__What you will do__
A single figure is wanted: the count of lines below containing the string "beside".

Stored data entries:

*** Begin section ***

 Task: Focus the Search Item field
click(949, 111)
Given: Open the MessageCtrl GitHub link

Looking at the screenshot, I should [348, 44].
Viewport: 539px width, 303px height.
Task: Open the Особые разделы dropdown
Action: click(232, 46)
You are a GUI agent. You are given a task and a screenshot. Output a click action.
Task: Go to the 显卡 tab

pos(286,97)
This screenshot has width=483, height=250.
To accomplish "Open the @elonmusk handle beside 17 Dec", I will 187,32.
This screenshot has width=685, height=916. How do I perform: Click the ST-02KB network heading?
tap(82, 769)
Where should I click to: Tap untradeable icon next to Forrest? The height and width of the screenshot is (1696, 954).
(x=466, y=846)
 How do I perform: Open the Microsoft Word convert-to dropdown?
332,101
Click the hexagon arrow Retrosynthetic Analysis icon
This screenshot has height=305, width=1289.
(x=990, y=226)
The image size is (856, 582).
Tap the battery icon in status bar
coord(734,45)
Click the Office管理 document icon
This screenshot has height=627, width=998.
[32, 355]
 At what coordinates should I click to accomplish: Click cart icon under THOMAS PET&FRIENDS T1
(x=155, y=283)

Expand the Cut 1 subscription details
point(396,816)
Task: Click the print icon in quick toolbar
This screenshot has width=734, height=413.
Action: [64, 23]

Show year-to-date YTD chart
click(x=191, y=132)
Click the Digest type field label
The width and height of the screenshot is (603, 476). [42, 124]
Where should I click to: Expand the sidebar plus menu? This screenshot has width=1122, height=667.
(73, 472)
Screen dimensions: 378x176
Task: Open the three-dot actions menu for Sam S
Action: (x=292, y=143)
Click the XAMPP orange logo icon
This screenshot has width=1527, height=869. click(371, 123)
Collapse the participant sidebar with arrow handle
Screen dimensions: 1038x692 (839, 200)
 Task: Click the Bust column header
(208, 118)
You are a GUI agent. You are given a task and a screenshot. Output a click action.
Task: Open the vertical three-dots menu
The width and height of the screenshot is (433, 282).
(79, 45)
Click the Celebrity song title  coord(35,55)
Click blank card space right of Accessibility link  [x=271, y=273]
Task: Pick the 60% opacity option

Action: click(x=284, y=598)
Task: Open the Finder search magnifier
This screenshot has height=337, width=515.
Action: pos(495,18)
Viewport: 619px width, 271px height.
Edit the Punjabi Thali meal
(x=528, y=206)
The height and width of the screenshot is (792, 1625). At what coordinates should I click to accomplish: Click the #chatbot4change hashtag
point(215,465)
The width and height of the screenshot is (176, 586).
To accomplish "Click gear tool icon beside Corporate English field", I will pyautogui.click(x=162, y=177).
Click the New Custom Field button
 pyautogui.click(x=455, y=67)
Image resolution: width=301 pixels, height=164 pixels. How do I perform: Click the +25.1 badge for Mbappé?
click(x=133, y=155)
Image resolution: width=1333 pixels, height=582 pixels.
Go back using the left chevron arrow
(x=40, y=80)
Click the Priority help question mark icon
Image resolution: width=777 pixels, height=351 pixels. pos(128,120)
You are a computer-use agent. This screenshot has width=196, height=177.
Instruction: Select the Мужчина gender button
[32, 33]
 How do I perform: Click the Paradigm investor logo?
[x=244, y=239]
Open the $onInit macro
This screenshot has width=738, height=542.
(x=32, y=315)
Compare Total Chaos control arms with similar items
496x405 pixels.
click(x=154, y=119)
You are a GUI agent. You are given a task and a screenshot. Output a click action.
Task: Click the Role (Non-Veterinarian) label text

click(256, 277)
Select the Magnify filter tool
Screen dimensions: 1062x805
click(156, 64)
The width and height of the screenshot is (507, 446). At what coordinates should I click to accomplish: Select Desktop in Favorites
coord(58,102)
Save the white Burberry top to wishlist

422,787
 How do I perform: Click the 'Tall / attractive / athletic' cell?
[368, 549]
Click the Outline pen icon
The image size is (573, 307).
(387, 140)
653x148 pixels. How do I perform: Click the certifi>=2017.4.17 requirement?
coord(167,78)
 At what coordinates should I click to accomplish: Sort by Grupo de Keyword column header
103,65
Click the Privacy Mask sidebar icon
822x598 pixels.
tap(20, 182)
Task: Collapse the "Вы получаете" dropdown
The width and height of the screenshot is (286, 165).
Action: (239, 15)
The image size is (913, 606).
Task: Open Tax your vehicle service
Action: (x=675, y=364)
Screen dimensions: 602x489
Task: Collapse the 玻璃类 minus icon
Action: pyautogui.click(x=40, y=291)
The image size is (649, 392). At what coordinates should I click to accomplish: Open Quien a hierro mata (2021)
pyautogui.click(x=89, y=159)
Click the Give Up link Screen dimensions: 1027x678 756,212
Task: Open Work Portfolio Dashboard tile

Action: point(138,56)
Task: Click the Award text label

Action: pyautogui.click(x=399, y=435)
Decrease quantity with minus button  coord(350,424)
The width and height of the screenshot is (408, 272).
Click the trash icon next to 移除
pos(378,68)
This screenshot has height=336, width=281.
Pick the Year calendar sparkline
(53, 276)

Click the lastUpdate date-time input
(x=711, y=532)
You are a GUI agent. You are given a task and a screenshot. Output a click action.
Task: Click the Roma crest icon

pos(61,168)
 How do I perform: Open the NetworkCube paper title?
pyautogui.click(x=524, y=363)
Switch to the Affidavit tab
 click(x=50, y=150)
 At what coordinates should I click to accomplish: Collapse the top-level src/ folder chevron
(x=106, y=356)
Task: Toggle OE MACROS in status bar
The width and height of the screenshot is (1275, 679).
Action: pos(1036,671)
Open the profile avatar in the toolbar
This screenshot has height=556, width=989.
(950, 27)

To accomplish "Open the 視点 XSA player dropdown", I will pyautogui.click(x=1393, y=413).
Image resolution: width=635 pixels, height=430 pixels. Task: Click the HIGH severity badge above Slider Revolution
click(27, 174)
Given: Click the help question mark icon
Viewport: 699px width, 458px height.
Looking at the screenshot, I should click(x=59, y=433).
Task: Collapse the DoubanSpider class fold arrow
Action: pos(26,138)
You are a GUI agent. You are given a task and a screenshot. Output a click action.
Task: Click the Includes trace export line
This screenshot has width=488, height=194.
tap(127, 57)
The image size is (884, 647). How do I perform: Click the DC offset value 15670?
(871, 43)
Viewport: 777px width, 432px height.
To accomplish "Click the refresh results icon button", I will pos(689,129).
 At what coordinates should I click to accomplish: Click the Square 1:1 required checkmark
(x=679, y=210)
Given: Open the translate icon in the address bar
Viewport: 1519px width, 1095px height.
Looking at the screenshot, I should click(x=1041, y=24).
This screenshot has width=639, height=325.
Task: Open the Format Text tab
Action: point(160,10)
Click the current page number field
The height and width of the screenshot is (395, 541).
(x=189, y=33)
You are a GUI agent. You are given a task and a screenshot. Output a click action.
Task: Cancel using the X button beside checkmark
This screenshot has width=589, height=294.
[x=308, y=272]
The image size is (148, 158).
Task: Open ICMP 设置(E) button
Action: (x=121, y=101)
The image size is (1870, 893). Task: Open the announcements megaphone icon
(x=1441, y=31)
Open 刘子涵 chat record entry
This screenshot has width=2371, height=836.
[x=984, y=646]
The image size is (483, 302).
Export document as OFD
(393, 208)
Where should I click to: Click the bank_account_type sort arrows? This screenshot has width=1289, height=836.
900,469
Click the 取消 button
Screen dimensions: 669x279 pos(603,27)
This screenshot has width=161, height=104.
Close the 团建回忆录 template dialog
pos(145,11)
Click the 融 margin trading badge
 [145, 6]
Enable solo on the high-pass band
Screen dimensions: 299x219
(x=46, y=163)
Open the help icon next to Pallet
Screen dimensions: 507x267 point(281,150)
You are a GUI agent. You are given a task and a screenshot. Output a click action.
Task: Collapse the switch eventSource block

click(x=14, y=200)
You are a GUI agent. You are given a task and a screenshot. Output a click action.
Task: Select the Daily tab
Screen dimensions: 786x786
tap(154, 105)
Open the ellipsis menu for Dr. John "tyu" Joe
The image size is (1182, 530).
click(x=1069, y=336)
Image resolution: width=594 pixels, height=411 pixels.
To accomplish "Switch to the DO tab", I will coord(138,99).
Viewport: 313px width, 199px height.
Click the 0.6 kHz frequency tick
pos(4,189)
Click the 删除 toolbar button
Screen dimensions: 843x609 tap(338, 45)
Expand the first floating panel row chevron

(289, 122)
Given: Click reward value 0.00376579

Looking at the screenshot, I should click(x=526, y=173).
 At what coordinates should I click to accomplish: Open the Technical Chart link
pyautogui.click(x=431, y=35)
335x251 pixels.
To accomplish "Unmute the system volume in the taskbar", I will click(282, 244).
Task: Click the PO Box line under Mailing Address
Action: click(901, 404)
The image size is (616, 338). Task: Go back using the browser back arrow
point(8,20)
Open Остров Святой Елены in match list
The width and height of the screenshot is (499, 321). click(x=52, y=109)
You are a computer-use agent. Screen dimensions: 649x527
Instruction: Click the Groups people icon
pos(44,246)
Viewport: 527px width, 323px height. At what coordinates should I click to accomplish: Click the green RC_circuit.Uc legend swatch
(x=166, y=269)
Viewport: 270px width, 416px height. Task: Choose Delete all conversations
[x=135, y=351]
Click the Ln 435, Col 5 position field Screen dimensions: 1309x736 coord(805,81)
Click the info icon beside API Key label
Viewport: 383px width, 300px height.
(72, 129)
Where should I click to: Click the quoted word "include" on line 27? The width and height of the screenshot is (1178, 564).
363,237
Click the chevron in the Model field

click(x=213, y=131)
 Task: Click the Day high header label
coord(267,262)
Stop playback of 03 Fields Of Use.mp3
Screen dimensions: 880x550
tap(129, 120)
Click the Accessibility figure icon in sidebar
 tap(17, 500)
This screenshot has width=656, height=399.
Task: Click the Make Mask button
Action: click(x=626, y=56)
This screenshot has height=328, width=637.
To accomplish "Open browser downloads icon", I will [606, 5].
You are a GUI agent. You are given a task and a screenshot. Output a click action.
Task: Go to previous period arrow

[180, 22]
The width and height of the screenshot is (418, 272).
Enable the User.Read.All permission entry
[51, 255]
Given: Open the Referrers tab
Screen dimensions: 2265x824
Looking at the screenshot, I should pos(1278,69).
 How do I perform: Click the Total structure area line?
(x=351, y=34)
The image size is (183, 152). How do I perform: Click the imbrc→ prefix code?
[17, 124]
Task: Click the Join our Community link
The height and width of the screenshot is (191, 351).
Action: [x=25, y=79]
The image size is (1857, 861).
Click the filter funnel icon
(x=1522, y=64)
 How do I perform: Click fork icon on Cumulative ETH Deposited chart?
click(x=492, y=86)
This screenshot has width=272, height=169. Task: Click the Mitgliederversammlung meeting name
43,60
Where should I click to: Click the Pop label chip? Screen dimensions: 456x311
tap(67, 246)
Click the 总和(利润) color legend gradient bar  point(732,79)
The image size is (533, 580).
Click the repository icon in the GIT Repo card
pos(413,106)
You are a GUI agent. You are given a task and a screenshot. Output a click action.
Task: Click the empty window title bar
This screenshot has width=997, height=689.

*** End section ***

__Your response__
4